_BRANO_
· · · · ·

STORIA DE’ NOSTRI TEMPI DAL CONGRESSO DI PARIGI NEL 1856 AI GIORNI NOSTRI DI GIACOMO MARGOTTI VOL. V (V)

CIRCOLARE DI NAPOLEONE III CONTRO I VESCOVI (Pubblicato il 7 giugno 1863).
Il ministro dell’istruzione pubblica e dei culti ha diretto la seguente lettera agli Arcivescovi di Cambrai, di Tours e di Rermes, ed ai Vescovi di Metz, di Nantes, di Orléans e di Chartres:
Monsignore,
Voi avete pubblicato testò, d’accordo con parecchi venerabili vostri colleghi, uno scritto intitolato: «Risposta di parecchi Vescovi alle dimande, che loro vennero fatte relativamente alle prossime elezioni».
Non voglio esaminar a fondo questo scritto. Troppo mi affliggerebbe il vedere che Vescovi francesi, i quali pretendono insegnar al paese i suoi doveri elettorali, affettino di non nominar l’Imperatore, non parlare di quanto è dovuto al Sovrano eletto dalla nazione e non conoscere altra fedeltà che quella, la quale guarda il passato. Permettetemi adunque, Monsignore, di badar soltanto al carattere esterno dell’atto, a cui avete concorso e di esporre a V. E. ciò che è contrario agli obblighi dell’Episcopato.

· · · · ·

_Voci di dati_
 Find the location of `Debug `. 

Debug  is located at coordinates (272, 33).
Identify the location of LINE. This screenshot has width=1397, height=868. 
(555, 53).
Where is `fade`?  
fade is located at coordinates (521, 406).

· · · · ·

_ELENCO DEI COMPITI_
A. Trascrivi dal brano il tratto che inizia con le parole "Non voglio esaminar" e termina con le parole "agli obblighi dell’Episcopato.", senza alcuna modifica.
B. Riporta tali e quali le righe delle voci di dati, partendo dalla riga che contiene "Identify the location" e proseguendo fino all'ultima riga di queste voci, entrambe comprese.
Il brano e le righe di dati non hanno alcun legame tra loro.

_SOLUZIONI DEI COMPITI_
A.
Non voglio esaminar a fondo questo scritto. Troppo mi affliggerebbe il vedere che Vescovi francesi, i quali pretendono insegnar al paese i suoi doveri elettorali, affettino di non nominar l’Imperatore, non parlare di quanto è dovuto al Sovrano eletto dalla nazione e non conoscere altra fedeltà che quella, la quale guarda il passato. Permettetemi adunque, Monsignore, di badar soltanto al carattere esterno dell’atto, a cui avete concorso e di esporre a V. E. ciò che è contrario agli obblighi dell’Episcopato.

B.
Identify the location of LINE. This screenshot has width=1397, height=868. 
(555, 53).
Where is `fade`?  
fade is located at coordinates (521, 406).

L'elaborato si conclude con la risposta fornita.